* [Work to be completed]:
Change every "action" in the listing below to "step" and write the listing out again with nothing else altered. Leave the pictures out.
▼
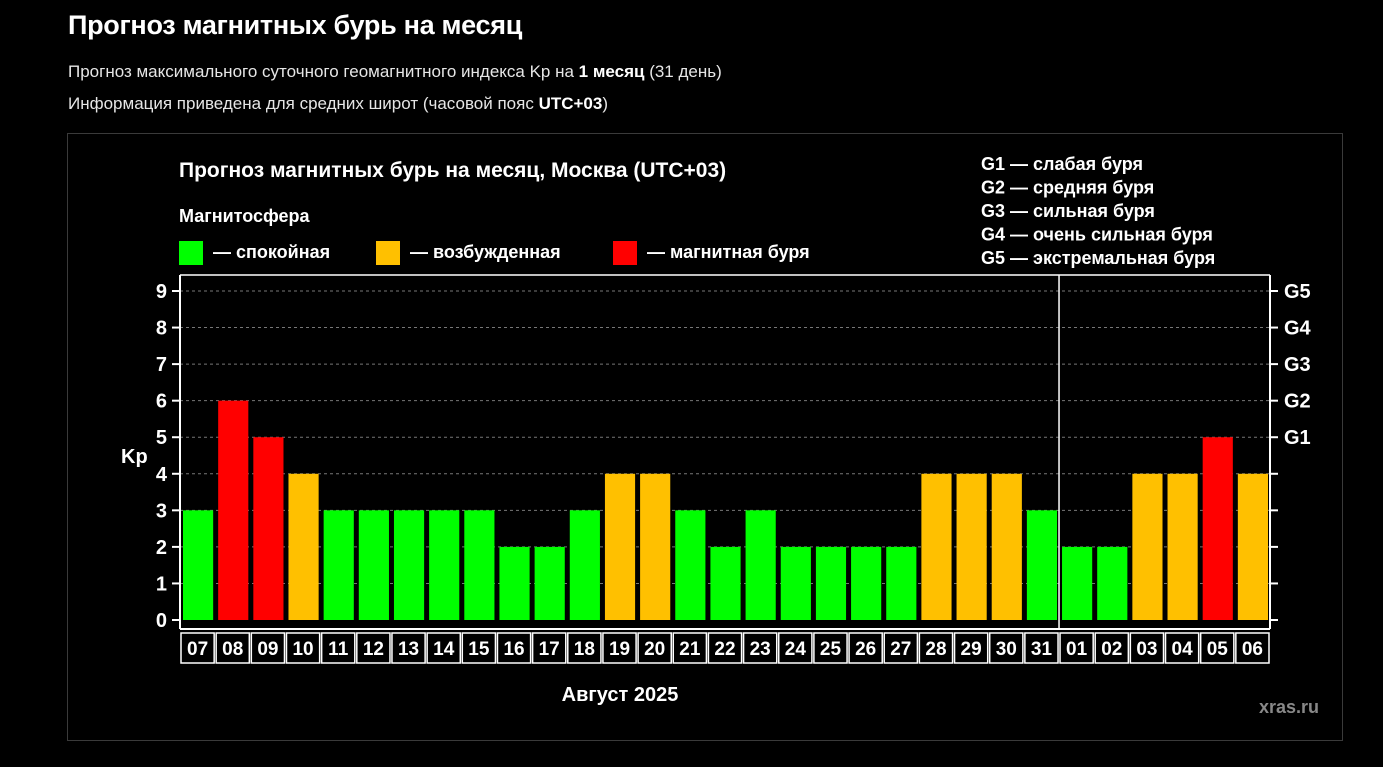  I want to click on x-tick-label: 31, so click(1042, 650).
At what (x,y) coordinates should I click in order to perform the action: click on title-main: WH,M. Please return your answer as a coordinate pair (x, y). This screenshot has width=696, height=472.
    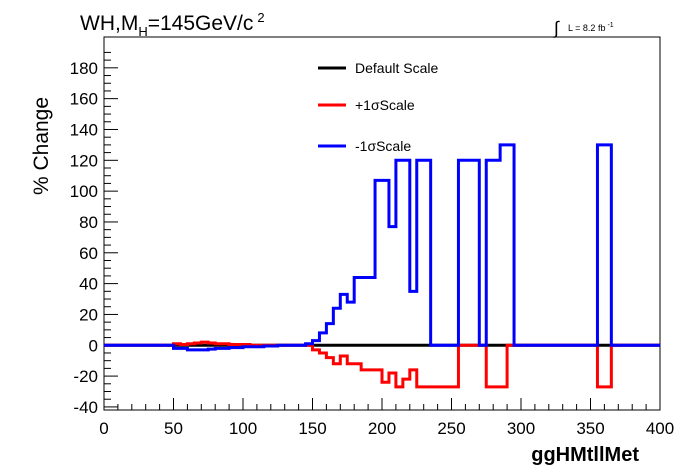
    Looking at the image, I should click on (109, 24).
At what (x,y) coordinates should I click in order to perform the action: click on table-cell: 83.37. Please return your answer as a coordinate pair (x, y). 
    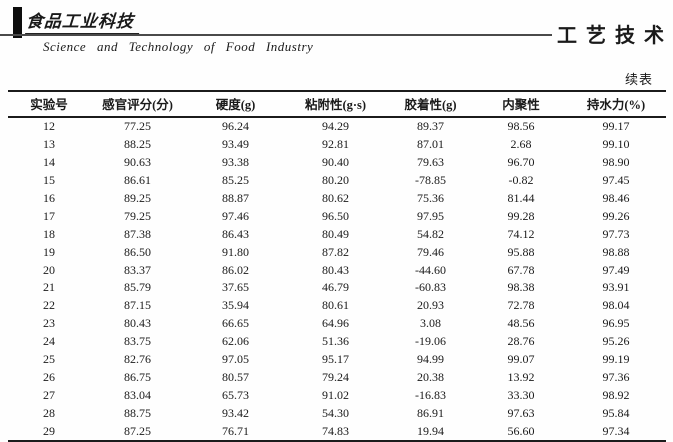
    Looking at the image, I should click on (138, 270).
▲
* [Exercise answer]:
  I want to click on x-tick-label: 31, so click(1042, 650).
At what (x,y) coordinates should I click in order to perform the step: click on title-main: WH,M. Please return your answer as a coordinate pair (x, y). This screenshot has width=696, height=472.
    Looking at the image, I should click on (109, 24).
At what (x,y) coordinates should I click in order to perform the step: click on table-cell: 83.37. Please return your answer as a coordinate pair (x, y). 
    Looking at the image, I should click on (138, 270).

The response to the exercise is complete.